Thus, if there was an increase in availability of credit and borrowers used the deposits that were created by the loans to purchase goods and services, it is likely that firms with excess capacity will respond by increasing the supply of goods and services to maintain or increase market share rather than push up prices.

In other words, an evaluation of the inflationary consequences of OMF should be made with reference to the state of the economy.

If there is idle capacity then it is most unlikely that OMF will be inflationary. At some point, when unemployment is low and firms are operating at close to or at full capacity, then any further spending, whether funded by OMF or some other scheme, will likely introduce an inflationary risk into the policy deliberations.

OMF does not increase the inflation risk at all.

All components of total spending, private consumption expenditure, private investment, exports and government consumption and investment spending carry inflation risk if they become excessive.
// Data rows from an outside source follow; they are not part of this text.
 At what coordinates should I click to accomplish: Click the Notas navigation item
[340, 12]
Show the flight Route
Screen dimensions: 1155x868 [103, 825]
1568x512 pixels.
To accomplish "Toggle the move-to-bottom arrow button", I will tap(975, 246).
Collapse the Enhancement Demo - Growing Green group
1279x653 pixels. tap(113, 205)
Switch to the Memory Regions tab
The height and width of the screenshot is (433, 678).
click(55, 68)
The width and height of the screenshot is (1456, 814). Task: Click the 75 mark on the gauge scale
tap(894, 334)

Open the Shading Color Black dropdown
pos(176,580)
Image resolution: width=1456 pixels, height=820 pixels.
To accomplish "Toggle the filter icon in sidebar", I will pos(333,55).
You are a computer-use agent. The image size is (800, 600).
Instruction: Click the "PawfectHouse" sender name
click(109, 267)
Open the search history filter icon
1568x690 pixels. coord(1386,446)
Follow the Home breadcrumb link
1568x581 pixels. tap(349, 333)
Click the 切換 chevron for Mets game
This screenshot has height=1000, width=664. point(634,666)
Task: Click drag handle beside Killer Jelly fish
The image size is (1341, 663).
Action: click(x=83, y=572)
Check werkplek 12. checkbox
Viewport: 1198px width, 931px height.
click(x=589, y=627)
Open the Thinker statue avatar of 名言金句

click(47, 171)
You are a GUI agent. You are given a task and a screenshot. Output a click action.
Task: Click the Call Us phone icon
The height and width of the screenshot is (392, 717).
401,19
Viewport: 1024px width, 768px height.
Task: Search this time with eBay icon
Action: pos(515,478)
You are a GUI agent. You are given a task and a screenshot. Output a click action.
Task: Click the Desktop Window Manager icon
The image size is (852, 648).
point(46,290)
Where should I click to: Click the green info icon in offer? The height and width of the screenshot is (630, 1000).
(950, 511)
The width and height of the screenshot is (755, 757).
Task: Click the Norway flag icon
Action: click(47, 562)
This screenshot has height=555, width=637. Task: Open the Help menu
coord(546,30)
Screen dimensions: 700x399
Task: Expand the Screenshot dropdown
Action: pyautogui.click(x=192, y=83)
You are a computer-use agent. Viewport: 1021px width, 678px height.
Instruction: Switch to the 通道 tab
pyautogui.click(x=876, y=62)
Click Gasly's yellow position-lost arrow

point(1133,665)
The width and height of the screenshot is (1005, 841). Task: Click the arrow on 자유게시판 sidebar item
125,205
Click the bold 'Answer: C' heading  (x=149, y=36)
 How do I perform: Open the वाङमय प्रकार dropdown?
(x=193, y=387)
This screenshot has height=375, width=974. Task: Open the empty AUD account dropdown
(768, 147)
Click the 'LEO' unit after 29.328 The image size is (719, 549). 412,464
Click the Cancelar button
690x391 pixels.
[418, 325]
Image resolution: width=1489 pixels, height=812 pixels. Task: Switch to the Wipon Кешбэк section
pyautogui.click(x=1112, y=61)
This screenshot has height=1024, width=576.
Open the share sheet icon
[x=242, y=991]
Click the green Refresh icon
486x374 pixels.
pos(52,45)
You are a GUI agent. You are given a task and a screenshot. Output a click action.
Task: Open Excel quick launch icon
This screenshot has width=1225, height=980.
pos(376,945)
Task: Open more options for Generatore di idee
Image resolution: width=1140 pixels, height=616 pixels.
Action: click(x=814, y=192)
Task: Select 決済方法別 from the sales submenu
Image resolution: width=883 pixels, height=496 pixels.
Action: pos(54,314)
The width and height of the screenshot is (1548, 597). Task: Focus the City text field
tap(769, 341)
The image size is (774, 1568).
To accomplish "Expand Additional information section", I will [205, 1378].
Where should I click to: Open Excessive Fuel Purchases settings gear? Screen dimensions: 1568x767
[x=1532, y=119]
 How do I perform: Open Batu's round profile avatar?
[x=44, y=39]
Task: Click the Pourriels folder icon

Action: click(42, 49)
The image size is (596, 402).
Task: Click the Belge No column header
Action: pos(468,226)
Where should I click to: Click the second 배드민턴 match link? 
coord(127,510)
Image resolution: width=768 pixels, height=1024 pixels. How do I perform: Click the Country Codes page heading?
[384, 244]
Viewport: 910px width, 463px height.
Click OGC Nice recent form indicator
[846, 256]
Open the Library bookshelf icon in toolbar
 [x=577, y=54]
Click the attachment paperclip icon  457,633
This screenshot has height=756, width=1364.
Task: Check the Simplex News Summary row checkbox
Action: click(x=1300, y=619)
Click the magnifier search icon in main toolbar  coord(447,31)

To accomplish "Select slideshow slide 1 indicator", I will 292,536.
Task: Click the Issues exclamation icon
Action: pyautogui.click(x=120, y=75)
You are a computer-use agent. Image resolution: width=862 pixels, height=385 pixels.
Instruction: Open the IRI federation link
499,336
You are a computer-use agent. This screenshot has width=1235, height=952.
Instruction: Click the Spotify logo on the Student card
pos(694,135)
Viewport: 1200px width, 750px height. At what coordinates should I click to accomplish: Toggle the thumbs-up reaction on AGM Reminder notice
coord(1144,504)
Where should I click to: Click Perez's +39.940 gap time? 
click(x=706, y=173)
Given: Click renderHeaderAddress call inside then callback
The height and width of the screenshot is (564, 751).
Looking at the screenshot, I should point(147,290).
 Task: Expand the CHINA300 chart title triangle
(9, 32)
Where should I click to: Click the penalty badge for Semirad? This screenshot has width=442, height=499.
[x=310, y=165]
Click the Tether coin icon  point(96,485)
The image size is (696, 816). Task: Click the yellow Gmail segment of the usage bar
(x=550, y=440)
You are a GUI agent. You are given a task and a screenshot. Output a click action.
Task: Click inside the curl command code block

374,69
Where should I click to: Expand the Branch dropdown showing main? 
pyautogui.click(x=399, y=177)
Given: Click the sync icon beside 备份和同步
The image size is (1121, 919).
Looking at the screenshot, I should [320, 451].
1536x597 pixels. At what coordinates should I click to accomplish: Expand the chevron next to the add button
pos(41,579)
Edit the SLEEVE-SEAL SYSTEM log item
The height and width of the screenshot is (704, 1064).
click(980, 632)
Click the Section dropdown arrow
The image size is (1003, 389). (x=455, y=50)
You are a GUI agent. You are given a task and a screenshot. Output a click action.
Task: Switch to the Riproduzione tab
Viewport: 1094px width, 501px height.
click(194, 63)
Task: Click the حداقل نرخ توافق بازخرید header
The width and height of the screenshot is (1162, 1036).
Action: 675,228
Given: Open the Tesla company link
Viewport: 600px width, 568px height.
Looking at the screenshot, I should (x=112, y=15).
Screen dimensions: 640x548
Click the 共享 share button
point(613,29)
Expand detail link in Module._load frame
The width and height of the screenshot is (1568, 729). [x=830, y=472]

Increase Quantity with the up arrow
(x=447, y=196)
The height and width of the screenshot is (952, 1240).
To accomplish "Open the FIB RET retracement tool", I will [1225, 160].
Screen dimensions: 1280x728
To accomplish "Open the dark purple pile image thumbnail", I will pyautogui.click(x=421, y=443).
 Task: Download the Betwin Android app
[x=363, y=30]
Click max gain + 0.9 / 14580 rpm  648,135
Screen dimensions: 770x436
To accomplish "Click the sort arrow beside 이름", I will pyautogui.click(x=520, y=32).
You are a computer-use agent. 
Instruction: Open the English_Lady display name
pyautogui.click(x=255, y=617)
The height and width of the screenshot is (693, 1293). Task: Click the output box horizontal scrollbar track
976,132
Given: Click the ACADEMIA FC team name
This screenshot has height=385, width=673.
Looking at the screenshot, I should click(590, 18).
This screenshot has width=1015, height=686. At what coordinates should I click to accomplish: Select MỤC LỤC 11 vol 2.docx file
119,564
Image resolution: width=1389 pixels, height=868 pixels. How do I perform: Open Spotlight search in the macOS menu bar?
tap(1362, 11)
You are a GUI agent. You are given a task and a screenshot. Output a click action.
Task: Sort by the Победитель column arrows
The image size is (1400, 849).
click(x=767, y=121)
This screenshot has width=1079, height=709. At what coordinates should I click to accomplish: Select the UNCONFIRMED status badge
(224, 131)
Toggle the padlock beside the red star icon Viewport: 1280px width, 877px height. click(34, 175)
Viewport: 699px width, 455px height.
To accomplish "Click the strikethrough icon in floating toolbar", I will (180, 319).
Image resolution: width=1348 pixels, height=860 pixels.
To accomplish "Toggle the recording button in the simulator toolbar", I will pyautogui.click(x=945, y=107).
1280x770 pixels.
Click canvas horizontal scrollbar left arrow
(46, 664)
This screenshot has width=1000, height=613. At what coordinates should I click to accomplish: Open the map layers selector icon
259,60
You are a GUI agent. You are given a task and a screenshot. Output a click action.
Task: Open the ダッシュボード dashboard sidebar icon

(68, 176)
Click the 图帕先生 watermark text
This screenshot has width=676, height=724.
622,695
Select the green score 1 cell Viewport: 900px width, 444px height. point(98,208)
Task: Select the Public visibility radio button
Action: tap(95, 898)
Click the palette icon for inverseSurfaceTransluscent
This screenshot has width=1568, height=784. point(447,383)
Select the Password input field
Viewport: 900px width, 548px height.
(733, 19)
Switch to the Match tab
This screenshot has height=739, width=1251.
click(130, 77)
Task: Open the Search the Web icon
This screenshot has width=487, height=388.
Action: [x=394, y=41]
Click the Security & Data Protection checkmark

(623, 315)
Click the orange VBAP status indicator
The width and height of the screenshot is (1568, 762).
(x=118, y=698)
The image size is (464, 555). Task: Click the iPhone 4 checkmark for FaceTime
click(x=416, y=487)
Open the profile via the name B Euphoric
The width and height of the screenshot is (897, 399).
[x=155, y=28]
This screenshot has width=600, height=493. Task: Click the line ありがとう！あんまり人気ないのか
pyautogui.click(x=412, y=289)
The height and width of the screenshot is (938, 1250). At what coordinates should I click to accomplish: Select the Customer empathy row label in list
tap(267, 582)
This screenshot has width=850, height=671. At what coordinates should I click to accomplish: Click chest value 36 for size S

Inflation is caused by total spending growing faster than the capacity of the economy to produce real goods and services in response.

In that situation, firms have no flexibility to increase production, and thus ‘ration’ off the spending growth by putting up prices. Significantly, the reserve position of the banks is not functionally related to that process.

The central bank can ‘sterilise’ the liquidity impacts of the deficit spending by selling bonds to the private sector. But that doesn’t reduce the inflation risk of the initial spending. It just means the private sector has more bonds and less deposits. The government spending has already occurred. Of course, no responsible government would desire to expand the economy beyond its real limit given the political problems it would face should inflation rise sharply.

OMF thus doesn’t add any new elements to this risk.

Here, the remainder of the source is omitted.